Even before the arrests of the war-crimes suspects, American troops had been exercising extremely rigorous precautions. Soldiers may not leave their bases except in convoys of four vehicles, and must wear full "battle rattle," as they call it, including Kevlar helmet and flak jacket. So far, no US soldier has been killed in Bosnia by hostile fire.
Still, the recent arrest and killing have dramatically raised the ire of Bosnian Serbs. Hundreds turned up for the funeral of the slain suspect, Simo Drljaca, over the weekend, carrying posters of the most high-level war-crimes suspect, Bosnian Serb leader Radovan Karadzic, and yelling threats against American, British, and NATO soldiers.
So far, US commanders say, the threats remain only words. Other international agencies, however, report hostile incidents they say may be linked to the arrests.
The Organization for Security and Cooperation in Europe, which is organizing Bosnia's municipal elections in September, reported July 14 that an OSCE vehicle was blown up in front of its offices in the eastern Bosnian Serb town of Zvornik late on July 13. The OSCE says it is not clear if the explosion, which resembles several that occurred before the arrests, was a direct reaction.
On the evening of July 14, another explosion shattered the windows of a building that houses a senior OSCE official in Banja Luka, the largest Serb-held town in Bosnia.
The United Nations also reported signs July 14 of "low-level hostility" by Serbs against UN monitors. But spokesman Alex Ivanko emphasized that, for the 600 UN employees in the Bosnian Serb entity, it's still "business as usual."

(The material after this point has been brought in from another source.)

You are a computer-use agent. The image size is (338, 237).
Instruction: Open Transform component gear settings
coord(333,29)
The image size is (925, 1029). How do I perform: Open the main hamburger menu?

Anticipation of further arrests has heightened tension among Serbs. Mr. Karadzic, the man most sought by the war-crimes tribunal in The Hague, would be the most desired target of arrest - but also the most difficult and dangerous. Accused of genocide and crimes against humanity, he is reported to be protected by more than 200 heavily armed bodyguards.

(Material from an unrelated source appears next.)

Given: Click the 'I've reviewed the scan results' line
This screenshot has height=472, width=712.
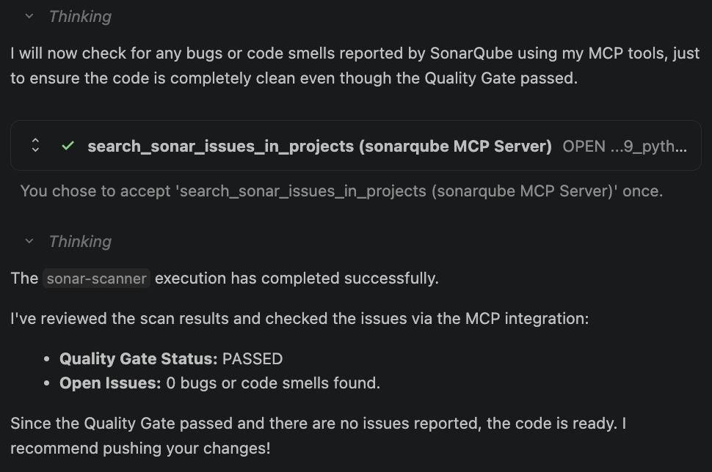Looking at the screenshot, I should (x=299, y=319).
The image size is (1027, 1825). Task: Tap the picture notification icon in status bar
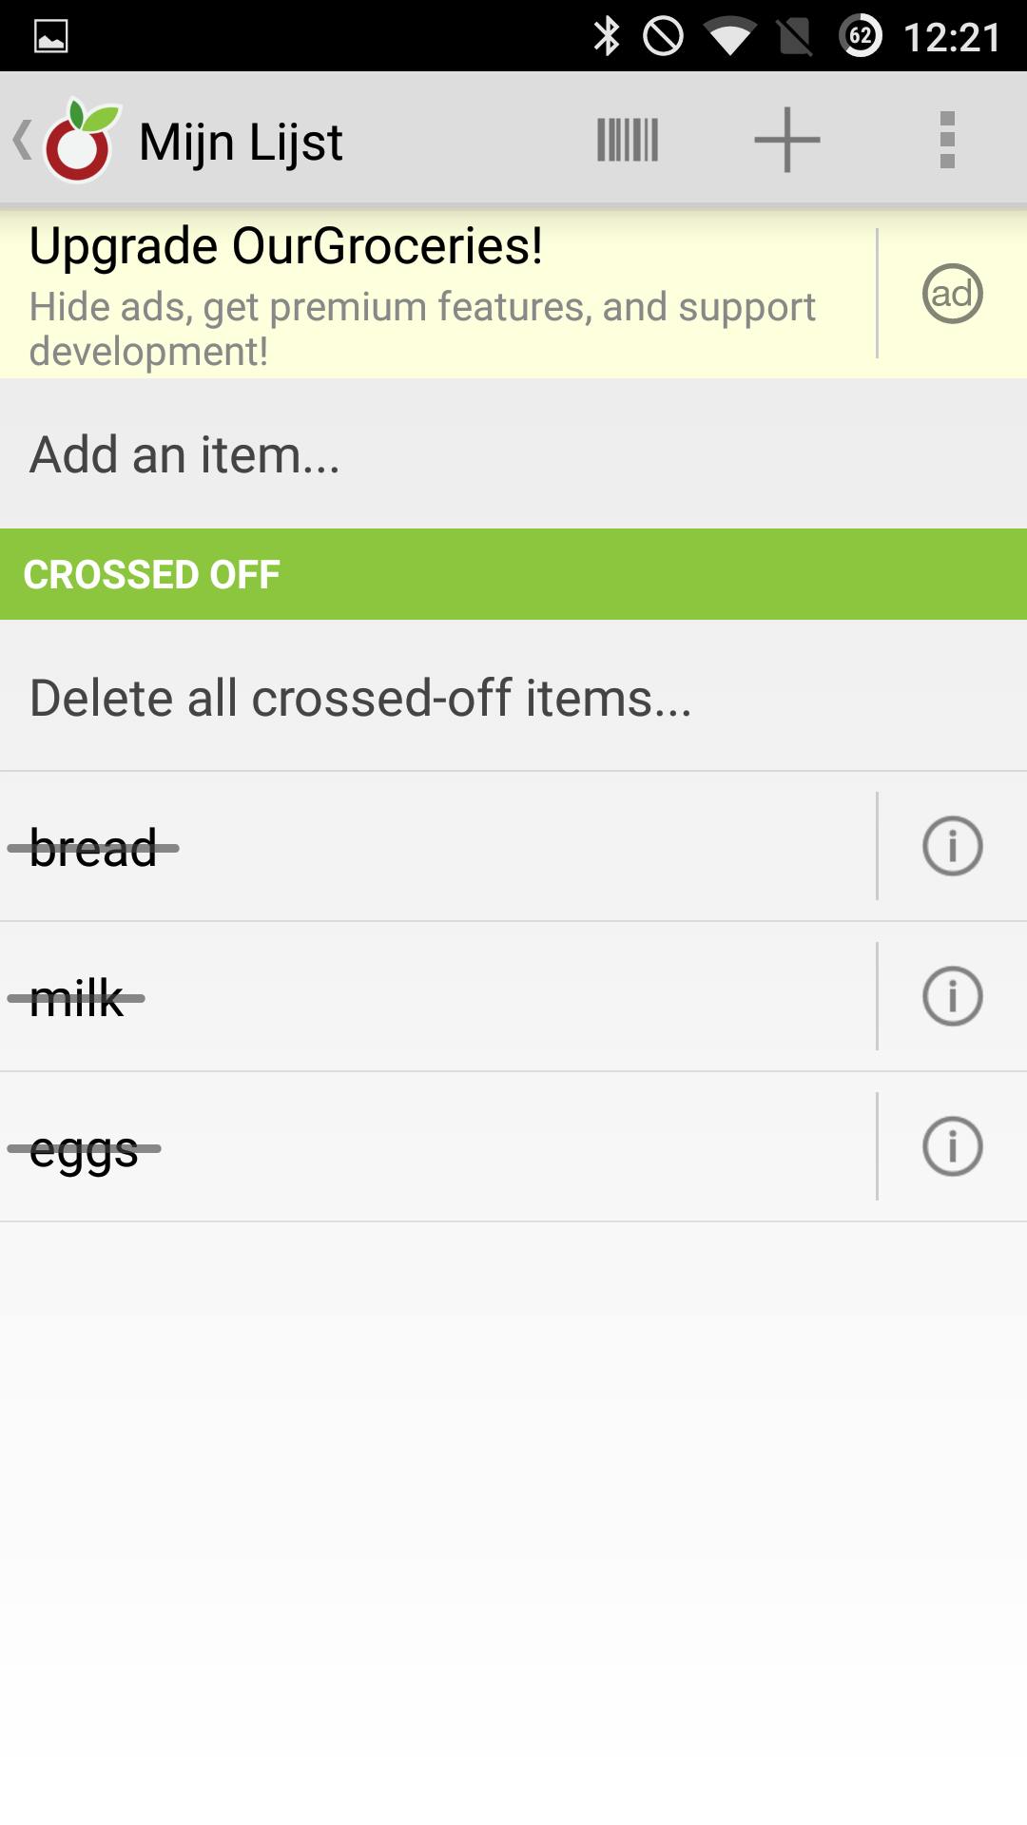click(51, 36)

Karadzic - proponent of an ethnically pure Serbian state - has fought international efforts to repatriate some of Bosnia's 1 million refugees and displaced people. Police and local politicians loyal to Karadzic have blown up homes of Muslim refugees trying to return to the part of Bosnia controlled by Serbs.
Once overwhelmingly popular in the Bosnian Serb entity, Karadzic now has many detractors, including Biljana Plavsic, the Bosnian Serb president.
For all the problems Karadzic presents, the memory of an American soldier being dragged through the streets of Mogadishu, Somalia, after a failed US attempt to capture warlord Farah Aidid, may inhibit NATO forces from going after him. But international officials say the perceived risk of reprisals may be overblown.
"Neither the mandate nor the risk assessment has changed," says a US Embassy spokesman in Sarajevo. "But as the end of the peacekeeping mandate draws nearer, it has become clearer to everyone that more needs to be done."
Both the House and Senate are moving bills that recommend ending funding for US troops in Bosnia in June 1998. That doesn't give peacekeepers much time.
"The risk of the renewal of war once NATO pulls out if the Dayton peace accords are not fulfilled is very great," Balian says. "And that would place international forces at considerably higher risk."